Después de la presentación, quise recorrer varias ciudades españolas, que son una bella amalgama de construcciones pretéritas y modernas. En esta oportunidad, fue otra mirada la que me alimentó, quizá de más madurez y de mayor disfrute que años atrás. Caminar por Barcelona y verla impregnada con el sello del arquitecto catalán Antoni Gaudí, que convirtió aquella ciudad en un ícono de la arquitectura moderna, me maravilló de nuevo. Reconocer la marca de su genio, que  fue el producto de ver el mundo de forma diferente, de analizar esa información con una mente enriquecida de sensibilidad, talento e inteligencia y luego llevarla al plano real, donde su genialidad se reconoce en la curva de una silla o en las paredes de una catedral, me conmovieron, al igual que su triste final, ya que fue atropellado por un tranvía, con el agravante de que fue confundido con un mendigo por el aspecto descuidado de su indumentaria y la falta de identificación, situación que demoró la atención médica y lo llevó a su muerte.  

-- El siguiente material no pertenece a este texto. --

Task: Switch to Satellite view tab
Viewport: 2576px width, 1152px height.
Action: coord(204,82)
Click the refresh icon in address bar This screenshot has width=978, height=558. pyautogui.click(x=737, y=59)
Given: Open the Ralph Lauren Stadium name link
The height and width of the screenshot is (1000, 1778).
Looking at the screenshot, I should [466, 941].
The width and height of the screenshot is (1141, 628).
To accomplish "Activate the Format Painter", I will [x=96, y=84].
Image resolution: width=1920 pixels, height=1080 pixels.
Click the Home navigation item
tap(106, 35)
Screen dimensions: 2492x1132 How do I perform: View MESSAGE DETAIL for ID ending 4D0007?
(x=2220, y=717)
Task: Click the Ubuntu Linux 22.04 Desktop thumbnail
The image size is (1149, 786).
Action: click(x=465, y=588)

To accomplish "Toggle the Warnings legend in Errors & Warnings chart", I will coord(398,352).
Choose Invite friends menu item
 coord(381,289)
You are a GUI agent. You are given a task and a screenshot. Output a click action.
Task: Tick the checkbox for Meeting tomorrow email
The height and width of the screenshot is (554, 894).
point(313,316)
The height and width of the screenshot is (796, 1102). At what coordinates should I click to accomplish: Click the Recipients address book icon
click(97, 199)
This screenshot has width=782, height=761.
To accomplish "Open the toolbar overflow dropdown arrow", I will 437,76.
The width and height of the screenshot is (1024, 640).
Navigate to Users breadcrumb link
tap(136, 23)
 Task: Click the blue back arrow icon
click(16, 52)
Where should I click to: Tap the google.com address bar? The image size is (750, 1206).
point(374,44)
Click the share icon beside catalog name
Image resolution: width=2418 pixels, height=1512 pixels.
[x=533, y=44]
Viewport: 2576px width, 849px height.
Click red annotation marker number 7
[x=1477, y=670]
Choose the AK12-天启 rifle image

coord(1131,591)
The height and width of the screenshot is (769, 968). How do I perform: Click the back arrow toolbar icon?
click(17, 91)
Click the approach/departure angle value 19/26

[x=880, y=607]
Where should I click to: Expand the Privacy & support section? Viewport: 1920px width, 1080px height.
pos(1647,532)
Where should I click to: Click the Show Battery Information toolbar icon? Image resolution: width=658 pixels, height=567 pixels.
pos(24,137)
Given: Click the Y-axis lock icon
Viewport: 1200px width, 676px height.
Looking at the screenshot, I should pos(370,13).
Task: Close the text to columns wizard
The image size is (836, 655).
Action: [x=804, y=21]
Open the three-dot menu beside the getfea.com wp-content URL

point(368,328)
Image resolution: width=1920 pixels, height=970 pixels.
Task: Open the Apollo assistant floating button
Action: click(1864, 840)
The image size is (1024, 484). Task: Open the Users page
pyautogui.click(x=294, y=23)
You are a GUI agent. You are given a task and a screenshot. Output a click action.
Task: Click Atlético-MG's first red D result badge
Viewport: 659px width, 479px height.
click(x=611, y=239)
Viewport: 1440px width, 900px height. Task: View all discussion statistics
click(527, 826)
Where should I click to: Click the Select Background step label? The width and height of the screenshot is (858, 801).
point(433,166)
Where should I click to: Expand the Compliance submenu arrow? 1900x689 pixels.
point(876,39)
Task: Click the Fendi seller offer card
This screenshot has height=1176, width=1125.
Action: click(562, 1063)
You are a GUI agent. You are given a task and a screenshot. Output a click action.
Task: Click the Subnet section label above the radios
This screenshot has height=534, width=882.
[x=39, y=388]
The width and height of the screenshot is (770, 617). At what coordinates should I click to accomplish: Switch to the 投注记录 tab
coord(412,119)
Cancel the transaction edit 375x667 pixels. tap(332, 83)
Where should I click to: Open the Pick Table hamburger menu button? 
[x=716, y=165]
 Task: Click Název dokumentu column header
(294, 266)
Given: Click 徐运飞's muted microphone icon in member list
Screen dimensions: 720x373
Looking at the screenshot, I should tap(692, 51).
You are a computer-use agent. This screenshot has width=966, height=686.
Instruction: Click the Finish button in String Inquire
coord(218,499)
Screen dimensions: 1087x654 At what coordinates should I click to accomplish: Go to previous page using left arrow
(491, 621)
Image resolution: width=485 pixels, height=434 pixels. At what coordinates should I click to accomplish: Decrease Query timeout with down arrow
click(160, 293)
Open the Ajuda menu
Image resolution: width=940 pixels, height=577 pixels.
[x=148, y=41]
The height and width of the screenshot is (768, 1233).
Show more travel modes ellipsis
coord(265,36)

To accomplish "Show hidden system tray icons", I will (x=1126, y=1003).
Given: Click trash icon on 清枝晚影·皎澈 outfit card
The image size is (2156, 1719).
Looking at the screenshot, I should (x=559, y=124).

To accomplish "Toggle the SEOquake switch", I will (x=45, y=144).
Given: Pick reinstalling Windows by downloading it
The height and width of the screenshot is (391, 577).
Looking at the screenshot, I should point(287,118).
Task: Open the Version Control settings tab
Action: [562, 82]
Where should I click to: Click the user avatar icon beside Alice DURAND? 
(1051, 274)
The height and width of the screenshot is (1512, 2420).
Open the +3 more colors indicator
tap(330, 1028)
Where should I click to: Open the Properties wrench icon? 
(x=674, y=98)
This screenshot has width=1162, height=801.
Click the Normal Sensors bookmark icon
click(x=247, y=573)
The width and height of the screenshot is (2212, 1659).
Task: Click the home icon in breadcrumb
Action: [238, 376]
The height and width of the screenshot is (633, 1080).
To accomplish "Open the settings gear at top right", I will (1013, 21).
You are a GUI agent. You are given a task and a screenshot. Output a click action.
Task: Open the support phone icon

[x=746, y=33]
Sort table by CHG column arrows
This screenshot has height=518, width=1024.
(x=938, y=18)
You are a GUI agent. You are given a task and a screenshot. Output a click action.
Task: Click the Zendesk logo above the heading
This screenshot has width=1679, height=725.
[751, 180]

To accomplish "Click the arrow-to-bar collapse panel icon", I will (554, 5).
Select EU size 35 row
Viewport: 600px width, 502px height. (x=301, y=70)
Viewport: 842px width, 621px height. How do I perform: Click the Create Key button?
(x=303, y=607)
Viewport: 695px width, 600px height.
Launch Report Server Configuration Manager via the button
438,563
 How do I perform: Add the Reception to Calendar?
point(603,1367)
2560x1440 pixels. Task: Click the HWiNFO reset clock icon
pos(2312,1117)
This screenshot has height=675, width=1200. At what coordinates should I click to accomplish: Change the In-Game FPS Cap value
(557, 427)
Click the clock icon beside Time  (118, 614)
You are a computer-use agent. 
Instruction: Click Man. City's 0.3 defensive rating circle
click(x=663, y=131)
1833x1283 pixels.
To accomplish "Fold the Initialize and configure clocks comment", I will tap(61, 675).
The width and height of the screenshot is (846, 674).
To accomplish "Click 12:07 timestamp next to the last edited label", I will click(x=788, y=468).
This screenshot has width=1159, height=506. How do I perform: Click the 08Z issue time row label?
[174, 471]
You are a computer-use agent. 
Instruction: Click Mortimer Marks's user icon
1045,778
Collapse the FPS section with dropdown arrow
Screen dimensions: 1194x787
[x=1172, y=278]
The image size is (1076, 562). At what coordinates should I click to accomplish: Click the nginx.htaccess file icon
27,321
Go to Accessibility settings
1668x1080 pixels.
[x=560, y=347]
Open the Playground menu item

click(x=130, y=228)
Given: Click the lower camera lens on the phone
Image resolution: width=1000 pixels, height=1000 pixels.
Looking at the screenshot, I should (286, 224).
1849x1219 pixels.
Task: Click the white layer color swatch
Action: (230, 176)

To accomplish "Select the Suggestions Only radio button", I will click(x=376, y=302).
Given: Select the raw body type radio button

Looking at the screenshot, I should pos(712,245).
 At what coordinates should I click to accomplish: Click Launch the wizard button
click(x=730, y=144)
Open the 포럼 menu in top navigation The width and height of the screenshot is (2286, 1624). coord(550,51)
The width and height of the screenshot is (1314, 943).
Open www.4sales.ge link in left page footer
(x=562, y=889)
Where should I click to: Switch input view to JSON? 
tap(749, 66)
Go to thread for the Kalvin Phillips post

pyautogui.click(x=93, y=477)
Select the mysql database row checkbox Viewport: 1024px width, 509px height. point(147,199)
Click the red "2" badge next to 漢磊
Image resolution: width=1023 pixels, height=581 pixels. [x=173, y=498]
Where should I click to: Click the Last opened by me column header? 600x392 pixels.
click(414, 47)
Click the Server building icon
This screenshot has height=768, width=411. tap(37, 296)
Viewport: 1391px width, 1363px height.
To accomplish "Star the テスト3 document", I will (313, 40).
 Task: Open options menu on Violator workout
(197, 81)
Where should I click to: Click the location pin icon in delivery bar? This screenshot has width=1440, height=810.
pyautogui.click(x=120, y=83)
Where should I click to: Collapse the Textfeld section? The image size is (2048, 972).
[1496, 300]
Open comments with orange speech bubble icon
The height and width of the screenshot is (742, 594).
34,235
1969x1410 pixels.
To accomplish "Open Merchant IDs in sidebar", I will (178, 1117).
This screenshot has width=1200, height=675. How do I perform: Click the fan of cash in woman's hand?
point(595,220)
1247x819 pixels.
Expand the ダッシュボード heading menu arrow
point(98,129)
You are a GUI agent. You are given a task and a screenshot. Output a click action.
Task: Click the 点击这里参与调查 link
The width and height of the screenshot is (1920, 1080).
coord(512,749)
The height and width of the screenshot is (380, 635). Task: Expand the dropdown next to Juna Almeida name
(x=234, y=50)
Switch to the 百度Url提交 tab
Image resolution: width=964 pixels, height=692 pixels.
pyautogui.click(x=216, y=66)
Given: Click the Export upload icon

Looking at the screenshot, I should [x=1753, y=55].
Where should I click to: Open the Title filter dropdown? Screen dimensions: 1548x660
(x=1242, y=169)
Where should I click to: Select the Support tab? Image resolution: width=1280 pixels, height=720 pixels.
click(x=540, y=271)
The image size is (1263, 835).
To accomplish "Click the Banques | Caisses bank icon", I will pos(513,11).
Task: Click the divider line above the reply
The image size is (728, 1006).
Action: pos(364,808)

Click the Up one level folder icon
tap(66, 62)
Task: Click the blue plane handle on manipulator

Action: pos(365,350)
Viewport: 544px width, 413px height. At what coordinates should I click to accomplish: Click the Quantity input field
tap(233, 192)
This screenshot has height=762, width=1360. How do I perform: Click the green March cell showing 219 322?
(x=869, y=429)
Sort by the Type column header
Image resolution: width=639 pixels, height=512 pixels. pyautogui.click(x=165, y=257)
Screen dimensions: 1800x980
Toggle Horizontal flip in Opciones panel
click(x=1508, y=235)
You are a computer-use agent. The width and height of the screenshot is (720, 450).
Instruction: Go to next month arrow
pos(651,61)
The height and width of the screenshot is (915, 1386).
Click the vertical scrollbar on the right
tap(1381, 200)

Más al sur, mi asombro no disminuyó. Volver a caminar por la calles de Córdoba, o Granada, me recordaron la vasta riqueza que trajeron los árabes a España desde principios del siglo VIII cuando entraron por el estrecho de Gibraltar. Por ochocientos años los musulmanes enriquecieron la península Ibérica con sus diferentes conocimientos, gracias a que lograron separar la religión de la ciencia, y ayudaron a salir a España del oscurantismo en que estaba sumida por la religión católica. Ayudaron a generar un gran desarrollo científico, en especial en las matemáticas, con el álgebra, la aritmética y la numeración arábiga; en la astronomía, donde estudiaron con detalle los movimientos de las estrellas y los planetas por medo del astrolabio, y en la medicina, cuyo máximo exponente fue Averroes. También alimentaron la lengua castellana con más de 4000 vocablos e hicieron conocer el pensamiento  aristotélico, que en España ni Europa era conocido.  
Con este inmenso legado y además, al tener ante mis ojos el imponente palacio de la Alhambra y sus jardines o la magnífica mezquita de Córdoba, me llevaron a concluir que los cruces raciales son benéficos para el ser humano en muchas circunstancias. Por esto, Latinoamérica debe aceptar su condición mestiza, porque si no reconocemos nuestras raíces no podremos construir un futuro mejor. Estoy segura que un pueblo que asuma y mantenga lo mejor de cada raza, podrá encumbrarse como una nación más rica y poderosa. Por esto, cuando nuestra América del sur asuma su condición diversa, daremos un paso gigantesco hacia adelante y quizá nos acerquemos un poco más al día en que seamos el eje conductor de nuestro planeta tierra.